APC II - In this injury pattern, there is greater than 2.5cm of diastasis of the pubic symphysis. This results from disruption of the ligaments that stabilize the symphysis. One may also note widening of the SI joint due to disruption of the sacrotuberous and sacrospinous ligaments. This is the classic open-book injury. While rotational instability is noted in this injury pattern, there is no vertical instability in this injury pattern.
APC III - In this injury pattern, there is complete disruption of the stabilizing ligaments, including the symphysis, sacrotuberous, sacrospinous and sacroiliac ligaments. This is a very unstable injury pattern and is the pattern most often associated with neurovascular injury.
As stated earlier, in the appropriate setting, it is important to have a high index of suspicion for this injury. Given that this is an injury that should never be missed with potential serious morbidity and even mortality, I have been taught by my seniors to make a habit of looking at the AP pelvis before entering the trauma bay. When these injuries are identified, they should be taken seriously and addressed promptly. Fluid resuscitation should be started, especially in the setting of hemodynamic instability, and blood products should be readily available. One of the easiest ways to stabilize APC type injuries (and often have a noticeable impact on vital signs) is to use a standard sheet folded and then wrapped around the pelvis at the level of the trochanters. The sheet can be fixed anteriorly with some Kocher clamps. There are commercially available products as well.
Treatment of these injuries depends on the pattern of injury and the hemodynamic status of the patient. In the setting of hemodynamic instability, a combination of external fixation and intravascular intervention can be used to correct vital signs emergently. Bleeding can be venous or arterial. Depending on the injury pattern, up to 15 units of blood may be needed to replace losses. There is a good recent article in the JAAOS detailing treatment of pelvic fractures in the setting of hemodynamic instability.
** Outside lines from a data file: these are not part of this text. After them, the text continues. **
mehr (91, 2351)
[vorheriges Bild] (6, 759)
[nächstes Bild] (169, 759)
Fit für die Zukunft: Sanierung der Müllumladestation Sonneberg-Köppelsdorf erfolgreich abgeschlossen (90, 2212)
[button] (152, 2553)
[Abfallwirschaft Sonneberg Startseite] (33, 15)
Once the patient has been stabilized and other life threatening injuries have been addressed, these injuries can be stabilized internally with plates and screws. Anterior injury patterns can be treated with external fixation alone but posterior injuries require internal fixation.
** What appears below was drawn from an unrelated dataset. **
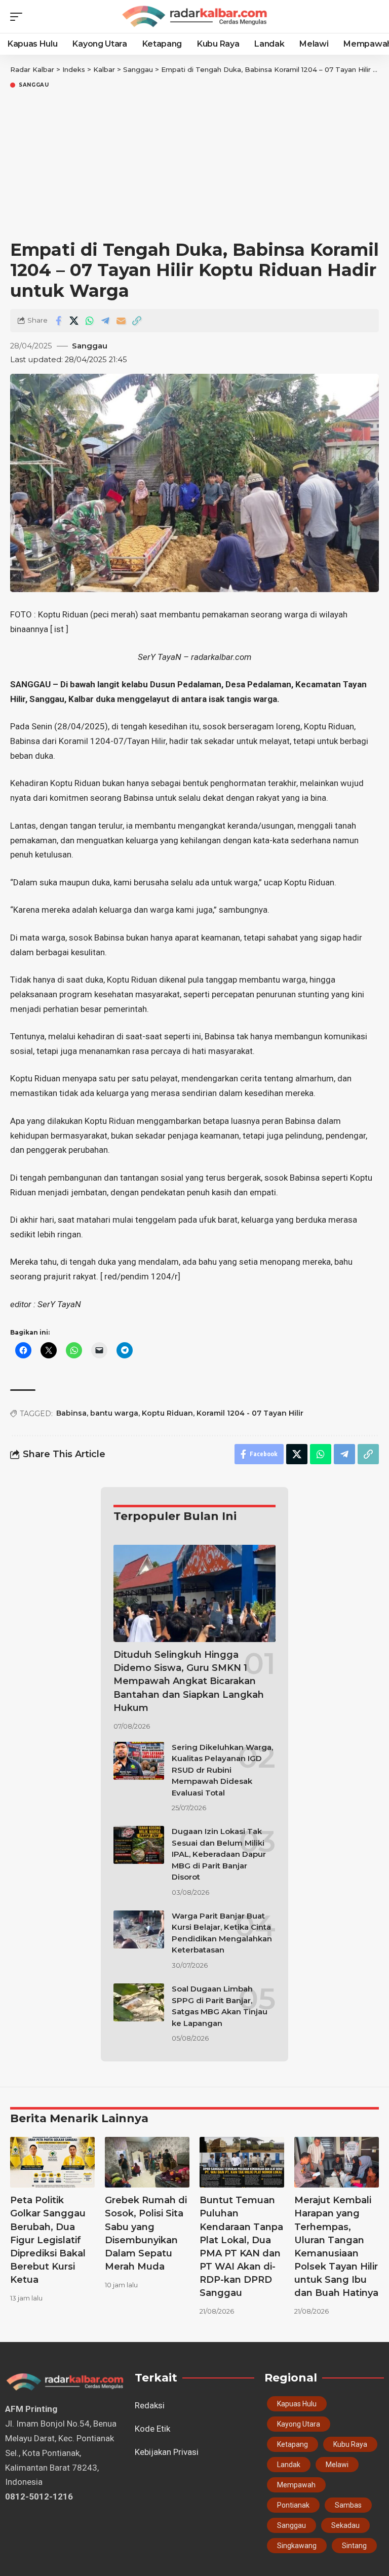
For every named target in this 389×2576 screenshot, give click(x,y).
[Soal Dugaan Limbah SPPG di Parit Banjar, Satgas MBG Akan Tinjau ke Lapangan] (138, 2002)
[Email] (121, 321)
A note about coagulopathy. In the setting of pelvic fractures, venous thrombus formation is common. Because of this, anticoagulation is essential to prevent embolism and potentially life-threatening complications. At our center, we anticoagulate patients for 6 weeks after their fixation. When anticoagulation is not possible, prompt placement of an IVC filter is essential.
Sources for this article include Handbook of Fractures by Koval and the AAOS Comprehensive Orthopaedic Review. Images were taken from the AAOS Comprehensive Review.
Love your blog! I'm an MS4 applying in ortho and was so excited to find an ortho blog, especially one with such great educational content. Pelvic fractures have always been tough for me to conceptualize and this is really helpful.